Start of Passage provided

Postby Jean Fournell » Fri Oct 03, 2014 10:50 pm

Diane wrote:I like to contemplate that the waves in the ocean seem to move horizontally, but they really only move vertically...
The waves move horizontally, too when they are breaking.

Eihei Dôgen wrote a poem called "Zazen", which says something like this:

Steady moonlight,
calm and clear,
pervading the floods of the mind:
the waves, even as they are breaking,
turn into light.


In "Samson in New Orleans", as on all of "Popular Problems", I see Leonard Cohen on the side of the oppressed, the ones "On the bridge of misery".

The City of Gretna on the West Bank of the Mississippi River received considerable press coverage when, in the aftermath of Hurricane Katrina (late August 2005), displaced and dehydrated survivors who attempted to escape from New Orleans by walking over the Crescent City Connection bridge over the Mississippi River were turned back at gunpoint by City of Gretna Police, along with Crescent City Connection Police and Jefferson Parish Sheriff's deputies, who set up a roadblock on the bridge in the days following the hurricane.
(From Wikipedia)


And decidedly so. That does not exclude zen references, but I can't see the "housebuilder unmasked" here. Zen is zazen and samu, or, as the Roman Catholics have it, "ora et labora" (seated meditation and work or pray and work). Here I rather see Leonard Cohen at work.

"There's other ways to answer
That certainly is true
Me, I'm blind with death and anger
And that's no place for you"

Samson knows he's blind to the "other ways", his samu/labora is to "take this temple down".

(He is blind, physically blinded by the Philistines and mentally blinded by the situation in New Orleans, but he is not blind with ideology. He only seems to be a kamikaze or a suicide-attacker in reality he says "I'll write you when it's over". And postal services from inside the grave tend to be frankly inefficient, even Samson knows that.)

Which other ways? My guess is that we'll learn that on "Impopular Solutions", as Leonard Cohen nicknames his next album for the time being.

End of Passage provided
Start of Record set

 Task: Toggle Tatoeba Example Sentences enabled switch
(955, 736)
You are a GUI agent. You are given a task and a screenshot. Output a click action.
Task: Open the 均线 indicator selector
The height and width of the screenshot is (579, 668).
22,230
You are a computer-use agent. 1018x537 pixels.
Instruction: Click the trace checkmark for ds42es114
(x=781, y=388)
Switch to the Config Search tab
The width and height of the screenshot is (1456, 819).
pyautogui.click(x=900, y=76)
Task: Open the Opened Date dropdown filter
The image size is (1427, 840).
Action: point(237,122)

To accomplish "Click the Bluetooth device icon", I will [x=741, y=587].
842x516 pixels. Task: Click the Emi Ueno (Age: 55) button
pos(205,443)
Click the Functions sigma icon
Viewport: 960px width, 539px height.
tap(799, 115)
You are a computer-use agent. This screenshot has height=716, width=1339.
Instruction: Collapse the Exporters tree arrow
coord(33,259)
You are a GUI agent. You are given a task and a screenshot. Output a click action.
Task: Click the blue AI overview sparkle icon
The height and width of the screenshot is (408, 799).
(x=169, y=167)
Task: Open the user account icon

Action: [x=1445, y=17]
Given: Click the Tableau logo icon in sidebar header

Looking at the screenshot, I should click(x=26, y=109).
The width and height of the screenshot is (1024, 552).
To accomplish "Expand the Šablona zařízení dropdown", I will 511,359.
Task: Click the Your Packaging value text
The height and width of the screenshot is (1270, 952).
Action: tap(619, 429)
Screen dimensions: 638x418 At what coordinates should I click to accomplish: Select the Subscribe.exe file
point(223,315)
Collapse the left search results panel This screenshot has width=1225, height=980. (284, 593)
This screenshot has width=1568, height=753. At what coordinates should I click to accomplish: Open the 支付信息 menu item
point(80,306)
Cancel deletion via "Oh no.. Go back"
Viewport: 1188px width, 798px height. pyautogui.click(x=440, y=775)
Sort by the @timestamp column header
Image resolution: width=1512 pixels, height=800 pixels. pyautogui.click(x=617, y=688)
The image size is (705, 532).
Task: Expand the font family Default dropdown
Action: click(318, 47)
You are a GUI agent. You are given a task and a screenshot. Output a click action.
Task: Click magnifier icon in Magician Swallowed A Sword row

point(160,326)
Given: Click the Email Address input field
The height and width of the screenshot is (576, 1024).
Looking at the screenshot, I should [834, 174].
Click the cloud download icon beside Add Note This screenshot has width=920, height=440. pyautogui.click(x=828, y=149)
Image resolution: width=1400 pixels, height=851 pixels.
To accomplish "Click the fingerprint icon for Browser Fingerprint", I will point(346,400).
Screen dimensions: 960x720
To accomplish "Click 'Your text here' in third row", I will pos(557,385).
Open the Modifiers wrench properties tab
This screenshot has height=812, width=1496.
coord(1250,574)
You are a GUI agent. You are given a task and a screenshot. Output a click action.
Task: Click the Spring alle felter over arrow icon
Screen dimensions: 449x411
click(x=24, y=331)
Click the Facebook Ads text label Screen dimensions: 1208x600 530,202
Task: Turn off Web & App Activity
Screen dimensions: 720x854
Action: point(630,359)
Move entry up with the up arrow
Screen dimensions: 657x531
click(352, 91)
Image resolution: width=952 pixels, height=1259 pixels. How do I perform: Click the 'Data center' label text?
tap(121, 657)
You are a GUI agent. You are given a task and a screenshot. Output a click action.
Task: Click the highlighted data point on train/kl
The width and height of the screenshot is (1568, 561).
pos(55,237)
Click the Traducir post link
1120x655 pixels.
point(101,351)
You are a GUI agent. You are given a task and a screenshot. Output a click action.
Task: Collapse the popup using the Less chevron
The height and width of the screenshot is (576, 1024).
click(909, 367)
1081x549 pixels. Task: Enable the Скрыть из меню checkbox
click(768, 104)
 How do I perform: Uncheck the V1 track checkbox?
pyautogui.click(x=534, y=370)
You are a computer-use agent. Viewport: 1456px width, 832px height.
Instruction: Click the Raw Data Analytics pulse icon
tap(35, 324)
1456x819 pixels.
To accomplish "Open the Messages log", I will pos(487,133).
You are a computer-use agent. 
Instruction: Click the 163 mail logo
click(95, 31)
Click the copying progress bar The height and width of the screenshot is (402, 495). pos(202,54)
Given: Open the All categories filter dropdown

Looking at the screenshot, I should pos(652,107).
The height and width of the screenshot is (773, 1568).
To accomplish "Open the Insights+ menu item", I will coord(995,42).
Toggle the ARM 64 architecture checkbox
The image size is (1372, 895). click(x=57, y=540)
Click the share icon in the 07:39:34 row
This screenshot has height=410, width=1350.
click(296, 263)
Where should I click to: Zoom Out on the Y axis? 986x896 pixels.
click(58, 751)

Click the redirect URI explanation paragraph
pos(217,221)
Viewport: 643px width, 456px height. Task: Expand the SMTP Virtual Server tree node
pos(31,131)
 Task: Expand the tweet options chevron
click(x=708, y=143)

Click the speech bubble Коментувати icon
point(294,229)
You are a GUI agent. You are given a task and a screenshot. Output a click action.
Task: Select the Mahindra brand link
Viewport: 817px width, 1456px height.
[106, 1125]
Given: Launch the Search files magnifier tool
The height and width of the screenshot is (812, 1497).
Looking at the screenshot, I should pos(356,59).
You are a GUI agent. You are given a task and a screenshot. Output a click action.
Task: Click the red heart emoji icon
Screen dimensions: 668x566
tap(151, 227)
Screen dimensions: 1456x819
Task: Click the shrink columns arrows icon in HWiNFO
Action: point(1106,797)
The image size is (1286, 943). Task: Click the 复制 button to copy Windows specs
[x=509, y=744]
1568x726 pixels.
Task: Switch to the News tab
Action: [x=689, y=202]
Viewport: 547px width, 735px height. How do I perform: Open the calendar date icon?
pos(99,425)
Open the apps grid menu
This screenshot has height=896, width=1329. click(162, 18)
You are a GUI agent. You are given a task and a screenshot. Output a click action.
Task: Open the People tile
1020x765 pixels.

End of Record set

# Work to be completed
Reproduce the forum post above about Leonard Cohen's "Samson in New Orleans" word for word, from start to finish.

# Correct output
Postby Jean Fournell » Fri Oct 03, 2014 10:50 pm

Diane wrote:I like to contemplate that the waves in the ocean seem to move horizontally, but they really only move vertically...
The waves move horizontally, too when they are breaking.

Eihei Dôgen wrote a poem called "Zazen", which says something like this:

Steady moonlight,
calm and clear,
pervading the floods of the mind:
the waves, even as they are breaking,
turn into light.


In "Samson in New Orleans", as on all of "Popular Problems", I see Leonard Cohen on the side of the oppressed, the ones "On the bridge of misery".

The City of Gretna on the West Bank of the Mississippi River received considerable press coverage when, in the aftermath of Hurricane Katrina (late August 2005), displaced and dehydrated survivors who attempted to escape from New Orleans by walking over the Crescent City Connection bridge over the Mississippi River were turned back at gunpoint by City of Gretna Police, along with Crescent City Connection Police and Jefferson Parish Sheriff's deputies, who set up a roadblock on the bridge in the days following the hurricane.
(From Wikipedia)


And decidedly so. That does not exclude zen references, but I can't see the "housebuilder unmasked" here. Zen is zazen and samu, or, as the Roman Catholics have it, "ora et labora" (seated meditation and work or pray and work). Here I rather see Leonard Cohen at work.

"There's other ways to answer
That certainly is true
Me, I'm blind with death and anger
And that's no place for you"

Samson knows he's blind to the "other ways", his samu/labora is to "take this temple down".

(He is blind, physically blinded by the Philistines and mentally blinded by the situation in New Orleans, but he is not blind with ideology. He only seems to be a kamikaze or a suicide-attacker in reality he says "I'll write you when it's over". And postal services from inside the grave tend to be frankly inefficient, even Samson knows that.)

Which other ways? My guess is that we'll learn that on "Impopular Solutions", as Leonard Cohen nicknames his next album for the time being.